## WHAT THE TASK ASKS
Where the line with "Warranties (1238, 1591)" appears below, start writing out lines exactly, and finish with the line with "[Sper Scientific Direct on Twitter]", which is included; write out nothing else.

(Data records)
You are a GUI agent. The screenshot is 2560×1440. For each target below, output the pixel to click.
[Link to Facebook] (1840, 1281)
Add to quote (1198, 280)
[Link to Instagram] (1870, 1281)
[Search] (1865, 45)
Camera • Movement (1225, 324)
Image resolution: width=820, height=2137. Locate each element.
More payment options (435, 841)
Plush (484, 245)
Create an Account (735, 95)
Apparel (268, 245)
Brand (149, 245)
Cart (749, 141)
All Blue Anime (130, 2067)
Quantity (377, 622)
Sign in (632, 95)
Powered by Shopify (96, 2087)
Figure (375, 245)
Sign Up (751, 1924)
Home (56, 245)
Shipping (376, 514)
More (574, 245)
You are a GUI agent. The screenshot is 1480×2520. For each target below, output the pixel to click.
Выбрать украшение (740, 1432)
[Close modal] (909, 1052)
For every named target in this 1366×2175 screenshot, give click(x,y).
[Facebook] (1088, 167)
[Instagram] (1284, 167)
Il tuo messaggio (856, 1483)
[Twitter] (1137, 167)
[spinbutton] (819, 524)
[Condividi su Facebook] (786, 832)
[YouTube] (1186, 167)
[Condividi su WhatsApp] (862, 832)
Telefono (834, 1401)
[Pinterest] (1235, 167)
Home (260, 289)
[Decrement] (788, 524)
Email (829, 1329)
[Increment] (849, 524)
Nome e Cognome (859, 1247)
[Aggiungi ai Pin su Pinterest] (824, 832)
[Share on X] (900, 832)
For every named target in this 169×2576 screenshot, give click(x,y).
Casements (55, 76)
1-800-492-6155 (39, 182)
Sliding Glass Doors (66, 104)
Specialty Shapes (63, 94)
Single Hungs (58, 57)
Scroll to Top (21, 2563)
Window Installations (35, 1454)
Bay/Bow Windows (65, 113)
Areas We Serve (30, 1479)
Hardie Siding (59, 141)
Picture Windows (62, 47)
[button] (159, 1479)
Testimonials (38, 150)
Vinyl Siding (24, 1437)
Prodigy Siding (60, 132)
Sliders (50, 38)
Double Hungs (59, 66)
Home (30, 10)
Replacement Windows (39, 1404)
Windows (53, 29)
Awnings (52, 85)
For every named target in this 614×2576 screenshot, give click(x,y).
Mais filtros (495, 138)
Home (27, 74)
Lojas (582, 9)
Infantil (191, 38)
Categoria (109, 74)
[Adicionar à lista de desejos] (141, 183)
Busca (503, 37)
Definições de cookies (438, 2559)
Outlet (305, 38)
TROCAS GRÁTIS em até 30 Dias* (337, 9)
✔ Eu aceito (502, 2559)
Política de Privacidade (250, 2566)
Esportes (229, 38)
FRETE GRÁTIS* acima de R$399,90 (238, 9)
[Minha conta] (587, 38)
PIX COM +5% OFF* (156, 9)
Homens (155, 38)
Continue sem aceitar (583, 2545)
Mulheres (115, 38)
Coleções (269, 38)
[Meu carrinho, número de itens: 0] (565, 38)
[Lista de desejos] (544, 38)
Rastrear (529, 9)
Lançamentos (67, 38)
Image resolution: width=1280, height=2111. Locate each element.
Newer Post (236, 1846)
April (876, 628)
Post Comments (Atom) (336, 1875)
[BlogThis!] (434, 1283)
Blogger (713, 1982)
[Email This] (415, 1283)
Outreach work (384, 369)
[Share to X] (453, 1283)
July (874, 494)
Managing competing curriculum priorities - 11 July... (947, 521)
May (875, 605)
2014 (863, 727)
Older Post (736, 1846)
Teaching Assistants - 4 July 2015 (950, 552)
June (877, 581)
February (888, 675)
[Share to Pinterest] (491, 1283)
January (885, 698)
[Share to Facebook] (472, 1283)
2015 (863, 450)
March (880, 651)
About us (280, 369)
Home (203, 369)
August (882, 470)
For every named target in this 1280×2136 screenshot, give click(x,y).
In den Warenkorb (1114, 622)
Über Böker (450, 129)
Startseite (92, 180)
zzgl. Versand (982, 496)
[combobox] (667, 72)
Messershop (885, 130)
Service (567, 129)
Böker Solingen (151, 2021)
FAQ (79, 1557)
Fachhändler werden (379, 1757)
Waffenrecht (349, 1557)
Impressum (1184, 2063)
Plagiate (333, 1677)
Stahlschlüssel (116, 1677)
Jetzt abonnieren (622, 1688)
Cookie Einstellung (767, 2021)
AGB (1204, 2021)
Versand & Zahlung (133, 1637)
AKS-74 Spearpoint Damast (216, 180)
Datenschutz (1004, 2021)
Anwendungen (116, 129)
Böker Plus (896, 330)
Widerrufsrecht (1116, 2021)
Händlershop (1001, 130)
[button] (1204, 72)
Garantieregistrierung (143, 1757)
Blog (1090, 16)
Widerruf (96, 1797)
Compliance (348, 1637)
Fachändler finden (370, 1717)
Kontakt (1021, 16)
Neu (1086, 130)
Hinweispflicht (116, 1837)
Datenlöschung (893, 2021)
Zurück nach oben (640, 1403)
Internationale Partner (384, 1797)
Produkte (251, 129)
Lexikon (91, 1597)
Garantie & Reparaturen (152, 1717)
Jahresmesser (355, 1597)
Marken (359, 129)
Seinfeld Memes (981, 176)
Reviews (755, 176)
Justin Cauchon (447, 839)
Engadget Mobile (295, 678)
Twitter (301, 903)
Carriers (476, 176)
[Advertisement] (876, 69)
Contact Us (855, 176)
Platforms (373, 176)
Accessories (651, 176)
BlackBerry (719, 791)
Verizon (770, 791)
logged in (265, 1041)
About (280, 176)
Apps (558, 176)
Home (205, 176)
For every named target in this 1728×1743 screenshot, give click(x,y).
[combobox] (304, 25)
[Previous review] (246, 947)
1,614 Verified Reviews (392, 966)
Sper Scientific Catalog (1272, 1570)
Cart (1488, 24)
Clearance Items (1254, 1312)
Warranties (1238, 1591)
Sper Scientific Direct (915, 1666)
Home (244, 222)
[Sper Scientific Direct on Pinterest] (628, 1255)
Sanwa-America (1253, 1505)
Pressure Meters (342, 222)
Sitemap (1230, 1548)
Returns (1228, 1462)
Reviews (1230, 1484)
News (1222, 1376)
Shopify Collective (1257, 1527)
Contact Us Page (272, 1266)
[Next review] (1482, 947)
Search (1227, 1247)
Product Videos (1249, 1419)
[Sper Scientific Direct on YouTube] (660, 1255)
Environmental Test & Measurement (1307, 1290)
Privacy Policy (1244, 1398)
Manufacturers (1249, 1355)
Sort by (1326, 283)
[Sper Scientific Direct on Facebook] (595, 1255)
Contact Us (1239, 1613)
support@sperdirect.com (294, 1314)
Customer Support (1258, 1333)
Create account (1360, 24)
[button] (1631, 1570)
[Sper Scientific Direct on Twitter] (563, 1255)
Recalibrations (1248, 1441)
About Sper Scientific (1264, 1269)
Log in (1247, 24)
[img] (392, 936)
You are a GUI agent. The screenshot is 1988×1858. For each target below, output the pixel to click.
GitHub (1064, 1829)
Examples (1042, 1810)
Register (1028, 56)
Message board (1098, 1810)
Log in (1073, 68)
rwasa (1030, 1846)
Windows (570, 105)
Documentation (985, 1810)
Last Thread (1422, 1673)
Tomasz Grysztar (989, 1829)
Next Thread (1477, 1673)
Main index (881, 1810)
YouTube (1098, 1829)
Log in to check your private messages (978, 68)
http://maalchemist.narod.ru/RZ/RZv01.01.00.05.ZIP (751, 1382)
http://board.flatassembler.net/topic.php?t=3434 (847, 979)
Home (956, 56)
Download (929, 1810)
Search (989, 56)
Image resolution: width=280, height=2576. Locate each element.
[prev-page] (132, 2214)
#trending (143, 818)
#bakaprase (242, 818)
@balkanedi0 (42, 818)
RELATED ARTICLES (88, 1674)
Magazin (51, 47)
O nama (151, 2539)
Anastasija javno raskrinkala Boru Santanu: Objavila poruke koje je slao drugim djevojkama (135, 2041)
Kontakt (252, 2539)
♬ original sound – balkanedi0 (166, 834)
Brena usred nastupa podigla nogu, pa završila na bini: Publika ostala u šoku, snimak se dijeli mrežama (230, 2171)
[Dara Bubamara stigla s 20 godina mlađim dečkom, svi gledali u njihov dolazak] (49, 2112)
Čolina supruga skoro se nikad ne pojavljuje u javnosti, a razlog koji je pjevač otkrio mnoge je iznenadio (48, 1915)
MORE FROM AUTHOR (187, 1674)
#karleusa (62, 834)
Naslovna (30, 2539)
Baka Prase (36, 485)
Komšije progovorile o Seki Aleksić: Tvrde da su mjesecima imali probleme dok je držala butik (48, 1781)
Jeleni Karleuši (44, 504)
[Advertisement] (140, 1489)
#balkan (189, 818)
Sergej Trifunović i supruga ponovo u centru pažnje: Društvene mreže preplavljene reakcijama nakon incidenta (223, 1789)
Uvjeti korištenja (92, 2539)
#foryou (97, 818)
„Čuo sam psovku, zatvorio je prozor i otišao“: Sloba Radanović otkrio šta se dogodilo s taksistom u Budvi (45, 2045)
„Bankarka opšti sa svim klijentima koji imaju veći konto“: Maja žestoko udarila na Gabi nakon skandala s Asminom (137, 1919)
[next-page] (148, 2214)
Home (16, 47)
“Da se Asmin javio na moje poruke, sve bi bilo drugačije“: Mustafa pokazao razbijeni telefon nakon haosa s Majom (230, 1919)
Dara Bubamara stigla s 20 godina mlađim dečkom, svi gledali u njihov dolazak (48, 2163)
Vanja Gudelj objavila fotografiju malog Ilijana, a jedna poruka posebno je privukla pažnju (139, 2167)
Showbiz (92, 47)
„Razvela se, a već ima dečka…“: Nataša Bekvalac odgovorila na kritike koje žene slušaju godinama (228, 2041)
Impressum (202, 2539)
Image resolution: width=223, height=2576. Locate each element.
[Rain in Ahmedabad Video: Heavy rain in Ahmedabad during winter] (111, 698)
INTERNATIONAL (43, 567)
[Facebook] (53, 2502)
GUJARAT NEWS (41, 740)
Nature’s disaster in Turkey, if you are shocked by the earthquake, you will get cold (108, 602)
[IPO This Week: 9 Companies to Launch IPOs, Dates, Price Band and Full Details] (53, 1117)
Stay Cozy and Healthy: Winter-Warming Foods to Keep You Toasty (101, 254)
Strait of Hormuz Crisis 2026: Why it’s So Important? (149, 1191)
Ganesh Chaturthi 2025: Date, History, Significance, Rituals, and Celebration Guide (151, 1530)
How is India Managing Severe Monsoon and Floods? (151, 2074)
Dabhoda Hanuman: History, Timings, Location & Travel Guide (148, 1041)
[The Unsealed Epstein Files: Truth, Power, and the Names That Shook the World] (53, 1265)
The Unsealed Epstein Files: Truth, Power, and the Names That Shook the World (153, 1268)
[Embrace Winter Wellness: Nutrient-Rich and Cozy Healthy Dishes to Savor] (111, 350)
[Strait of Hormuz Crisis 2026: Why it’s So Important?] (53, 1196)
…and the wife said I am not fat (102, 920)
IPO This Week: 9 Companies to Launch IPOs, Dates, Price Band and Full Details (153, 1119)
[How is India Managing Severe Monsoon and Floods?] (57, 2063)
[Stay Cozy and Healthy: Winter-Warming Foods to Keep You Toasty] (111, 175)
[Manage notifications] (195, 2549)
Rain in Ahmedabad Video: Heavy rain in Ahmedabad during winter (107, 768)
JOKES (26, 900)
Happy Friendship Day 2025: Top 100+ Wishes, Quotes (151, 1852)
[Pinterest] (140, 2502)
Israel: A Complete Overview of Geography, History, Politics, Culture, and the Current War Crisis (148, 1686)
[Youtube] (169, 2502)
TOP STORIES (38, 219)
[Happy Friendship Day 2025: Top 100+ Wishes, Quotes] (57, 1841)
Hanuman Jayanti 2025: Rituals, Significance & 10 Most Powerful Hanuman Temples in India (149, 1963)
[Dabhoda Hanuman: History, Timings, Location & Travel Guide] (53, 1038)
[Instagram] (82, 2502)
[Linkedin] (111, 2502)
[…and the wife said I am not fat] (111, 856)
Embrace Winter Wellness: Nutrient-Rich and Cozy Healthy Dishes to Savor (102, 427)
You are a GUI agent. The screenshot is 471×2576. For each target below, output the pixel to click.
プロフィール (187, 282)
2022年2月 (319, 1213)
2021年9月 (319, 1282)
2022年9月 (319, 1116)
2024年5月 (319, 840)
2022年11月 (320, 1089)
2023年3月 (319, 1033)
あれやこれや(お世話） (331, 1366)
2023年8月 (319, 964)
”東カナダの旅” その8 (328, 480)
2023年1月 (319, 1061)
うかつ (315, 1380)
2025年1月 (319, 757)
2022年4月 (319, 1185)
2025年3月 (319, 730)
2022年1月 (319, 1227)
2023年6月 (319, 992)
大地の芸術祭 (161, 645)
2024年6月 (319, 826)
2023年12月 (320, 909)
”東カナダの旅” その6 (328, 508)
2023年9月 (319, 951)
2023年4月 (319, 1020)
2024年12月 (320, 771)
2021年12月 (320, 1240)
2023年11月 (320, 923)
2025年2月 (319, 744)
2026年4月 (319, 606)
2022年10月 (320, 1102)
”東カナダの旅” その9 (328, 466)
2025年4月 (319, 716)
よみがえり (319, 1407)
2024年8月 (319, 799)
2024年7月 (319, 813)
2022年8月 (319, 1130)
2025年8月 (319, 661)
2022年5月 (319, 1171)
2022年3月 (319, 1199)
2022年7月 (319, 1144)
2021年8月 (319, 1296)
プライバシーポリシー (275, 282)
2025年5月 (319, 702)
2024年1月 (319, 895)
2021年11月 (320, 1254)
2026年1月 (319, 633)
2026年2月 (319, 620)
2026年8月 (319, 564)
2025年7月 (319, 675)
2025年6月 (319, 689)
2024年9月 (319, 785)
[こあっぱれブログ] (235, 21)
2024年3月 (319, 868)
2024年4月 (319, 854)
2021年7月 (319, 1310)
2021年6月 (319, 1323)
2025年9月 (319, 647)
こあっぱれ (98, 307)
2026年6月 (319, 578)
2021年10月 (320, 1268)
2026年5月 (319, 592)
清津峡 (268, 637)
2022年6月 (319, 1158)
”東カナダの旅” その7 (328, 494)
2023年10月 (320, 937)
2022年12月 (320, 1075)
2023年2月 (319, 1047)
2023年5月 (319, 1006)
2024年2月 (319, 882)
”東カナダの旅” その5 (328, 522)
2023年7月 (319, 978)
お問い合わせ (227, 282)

## WRITTEN ANSWER
Warranties (1238, 1591)
Sper Scientific Direct (915, 1666)
Home (244, 222)
[Sper Scientific Direct on Pinterest] (628, 1255)
Sanwa-America (1253, 1505)
Pressure Meters (342, 222)
Sitemap (1230, 1548)
Returns (1228, 1462)
Reviews (1230, 1484)
News (1222, 1376)
Shopify Collective (1257, 1527)
Contact Us Page (272, 1266)
[Next review] (1482, 947)
Search (1227, 1247)
Product Videos (1249, 1419)
[Sper Scientific Direct on YouTube] (660, 1255)
Environmental Test & Measurement (1307, 1290)
Privacy Policy (1244, 1398)
Manufacturers (1249, 1355)
Sort by (1326, 283)
[Sper Scientific Direct on Facebook] (595, 1255)
Contact Us (1239, 1613)
support@sperdirect.com (294, 1314)
Customer Support (1258, 1333)
Create account (1360, 24)
[button] (1631, 1570)
[Sper Scientific Direct on Twitter] (563, 1255)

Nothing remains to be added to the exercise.